An Edge Collector that has silently crashed is worse than no collector at all. A “Heartbeat” mechanism is required.

  • Heartbeat: The Edge device sends a “Keep-Alive” pulse regularly (e.g. every 60 seconds).
  • Latency Check: The centralized system measures the Time_Sent against the Time_Received.
  • Resource Thresholds:
    • CPU: An alert must be triggered if utilization is > 80% for more than 15 minutes.
    • RAM: An alert must be triggered if utilization is > 90%.
    • Disk: An alert must be triggered if Free Space drops below 20%.

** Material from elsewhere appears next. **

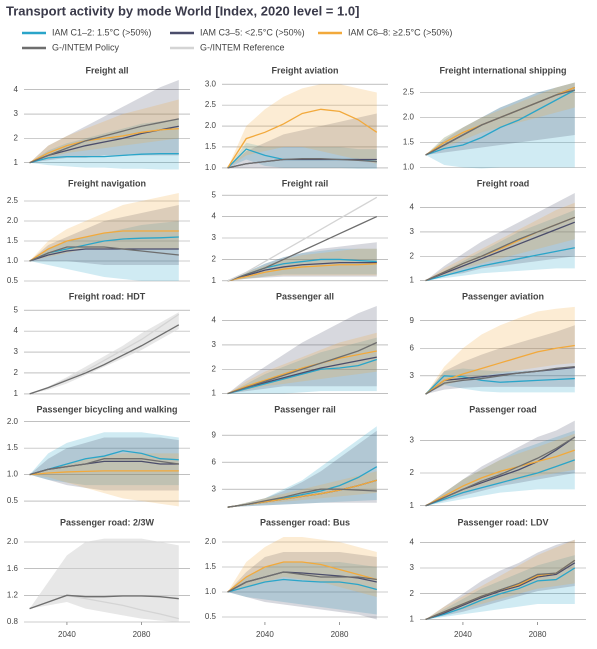 Image resolution: width=597 pixels, height=649 pixels. Describe the element at coordinates (305, 409) in the screenshot. I see `panel-title: Passenger rail` at that location.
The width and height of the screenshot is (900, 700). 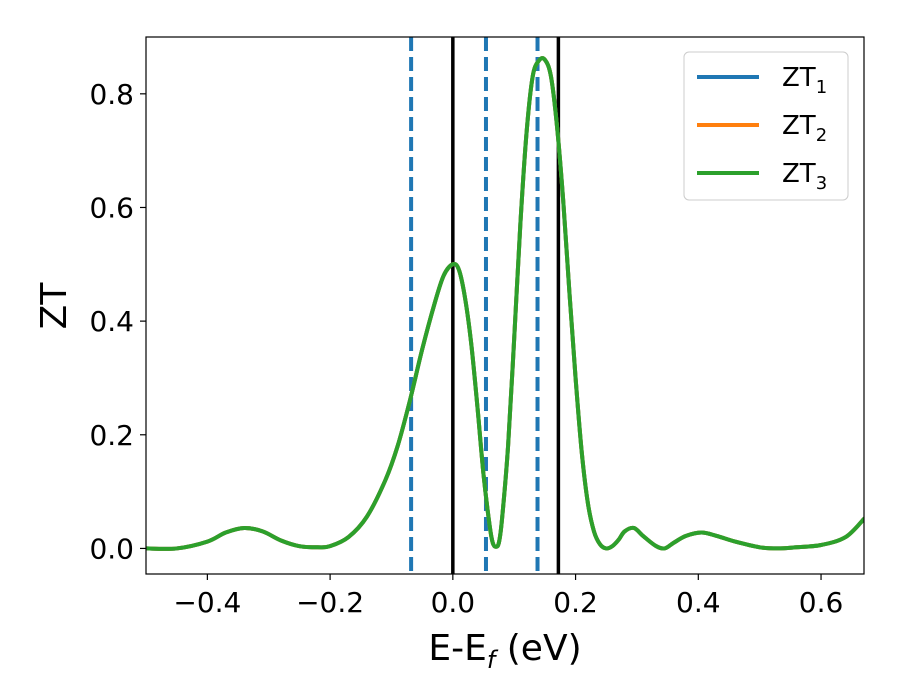 I want to click on x-tick-label: 0.6, so click(x=822, y=602).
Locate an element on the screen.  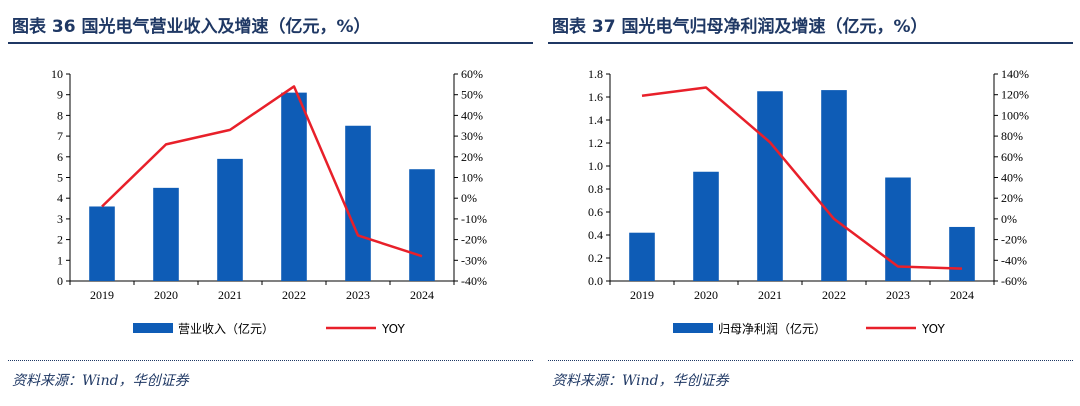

Pro-Tip: A “Store-and-Forward” flag must be incorporated within message payloads. When backfilling queued data, these records must be marked as “delayed_ingest = true”. This practice prevents the centralized analytics engine from erroneously triggering false “Latency Alarms” when it processes the historical records.

CategoryMetric / ControlThreshold / Rule
TimeNTP SyncLocal Stratum-2 Source. Max Drift < 500ms.
ResilienceBuffer CapacityMin. 72 Hours of local storage at full data rate.
ContinuityOffline ModeTraceability = Stop Line; Telemetry = Ring Buffer.
LoadDeadbandsOnly transmit analog changes > 0.5% (Configurable).
HealthWatchdogServer alerts if Edge Heartbeat missing > 3 mins.
HardwareSpecsIndustrial Grade (Fanless, SSD). No Office PCs.
RecoveryBackfill OrderPrioritize Live Status, then backfill History.